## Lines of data
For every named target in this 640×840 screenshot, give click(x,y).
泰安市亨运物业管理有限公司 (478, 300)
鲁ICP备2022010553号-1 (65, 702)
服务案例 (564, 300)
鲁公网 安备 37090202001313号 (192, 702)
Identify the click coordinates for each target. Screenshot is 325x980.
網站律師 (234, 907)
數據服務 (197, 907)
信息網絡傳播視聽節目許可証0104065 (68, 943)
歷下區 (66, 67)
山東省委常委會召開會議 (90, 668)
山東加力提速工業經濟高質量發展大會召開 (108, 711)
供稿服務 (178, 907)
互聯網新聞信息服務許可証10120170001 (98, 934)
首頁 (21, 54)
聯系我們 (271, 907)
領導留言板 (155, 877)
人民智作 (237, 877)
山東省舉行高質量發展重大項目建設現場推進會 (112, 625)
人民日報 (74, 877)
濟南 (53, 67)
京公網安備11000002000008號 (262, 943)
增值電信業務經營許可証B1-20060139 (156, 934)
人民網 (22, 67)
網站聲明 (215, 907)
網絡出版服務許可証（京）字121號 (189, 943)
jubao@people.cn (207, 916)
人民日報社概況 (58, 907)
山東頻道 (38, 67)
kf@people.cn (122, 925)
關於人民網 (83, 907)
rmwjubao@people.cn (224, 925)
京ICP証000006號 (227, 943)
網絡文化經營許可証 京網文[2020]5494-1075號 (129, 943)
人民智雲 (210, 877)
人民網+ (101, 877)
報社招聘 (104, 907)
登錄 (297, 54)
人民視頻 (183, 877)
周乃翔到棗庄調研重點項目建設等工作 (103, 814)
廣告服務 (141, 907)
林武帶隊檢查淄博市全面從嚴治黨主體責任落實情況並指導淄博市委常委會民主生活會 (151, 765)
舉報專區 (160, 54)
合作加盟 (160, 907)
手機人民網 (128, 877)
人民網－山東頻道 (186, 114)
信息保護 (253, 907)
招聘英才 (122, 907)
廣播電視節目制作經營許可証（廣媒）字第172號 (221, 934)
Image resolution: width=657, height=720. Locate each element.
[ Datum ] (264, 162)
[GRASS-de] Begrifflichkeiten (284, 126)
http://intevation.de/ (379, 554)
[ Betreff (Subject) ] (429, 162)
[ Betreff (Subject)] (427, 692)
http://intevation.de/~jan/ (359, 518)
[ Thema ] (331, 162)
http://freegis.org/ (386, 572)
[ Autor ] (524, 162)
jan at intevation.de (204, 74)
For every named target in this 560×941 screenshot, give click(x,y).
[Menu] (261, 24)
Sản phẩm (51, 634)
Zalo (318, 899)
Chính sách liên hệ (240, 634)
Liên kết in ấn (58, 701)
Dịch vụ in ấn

## Prompt
From the listing above, copy out each line that contains the string "target".

## Answer for this exercise
For every named target in this 640×840 screenshot, give click(x,y).
Identify the click coordinates for each target. Screenshot is 325x980.
For every named target in this 560×941 screenshot, give click(x,y).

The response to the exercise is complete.